Translate this sentence from the court opinion below into Spanish: "This remedy provides neither party with a windfall and encourages the use of the court rules rather than the establishment of new tort actions."

- ARTICLE -
Start

Under MCR 2.309(B)(1), (3), a party must sign an interrogatory certifying an answer, which "must include such information as is available to the party served...." MCR 2.302(G)(3)(a), (4) provides sanctions in the discovery context when a certification is not "consistent with these rules...." If it were shown that Mrs. St. Amour fraudulently failed to list a doctor and the trial court granted the defendant in the original action relief under MCR 2.612, the trial court would be empowered to "impose ... an appropriate sanction, which may include an order to pay the amount of the reasonable expenses incurred because *179 cause of the violation, including reasonable attorney fees." MCR 2.302(F)(4). Such a sanction would effectively "vindicate the interests of the defrauded party," post at 207, which in the case of the defendant in the original tort action, consist primarily of costs and attorney fees. This remedy provides neither party with a windfall and encourages the use of the court rules rather than the establishment of new tort actions.

Because the court rules provide effective remedies and deterrents in the present case, we decline to recognize a new cause of action for fraud under these circumstances.[8]

MALLETT, J., concurred with BOYLE, J.

RILEY, J. (concurring in part and dissenting in part).

End

- AVAILABLE DATA -
Start

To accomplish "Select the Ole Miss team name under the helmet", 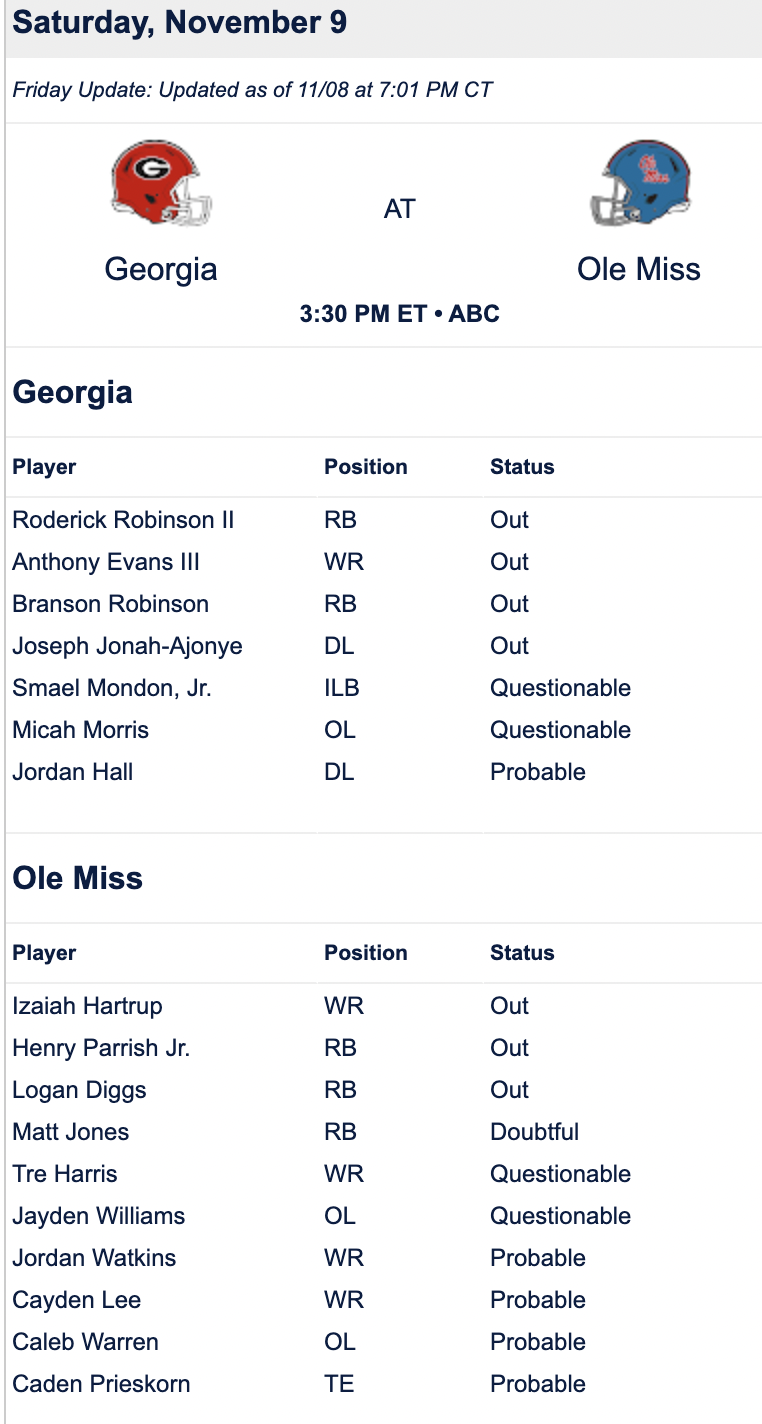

End

- RESPONSE -
Este recurso no otorga a ninguna de las partes una ganancia imprevista y fomenta el uso de las normas procesales del tribunal en lugar de la creación de nuevas acciones de responsabilidad civil extracontractual.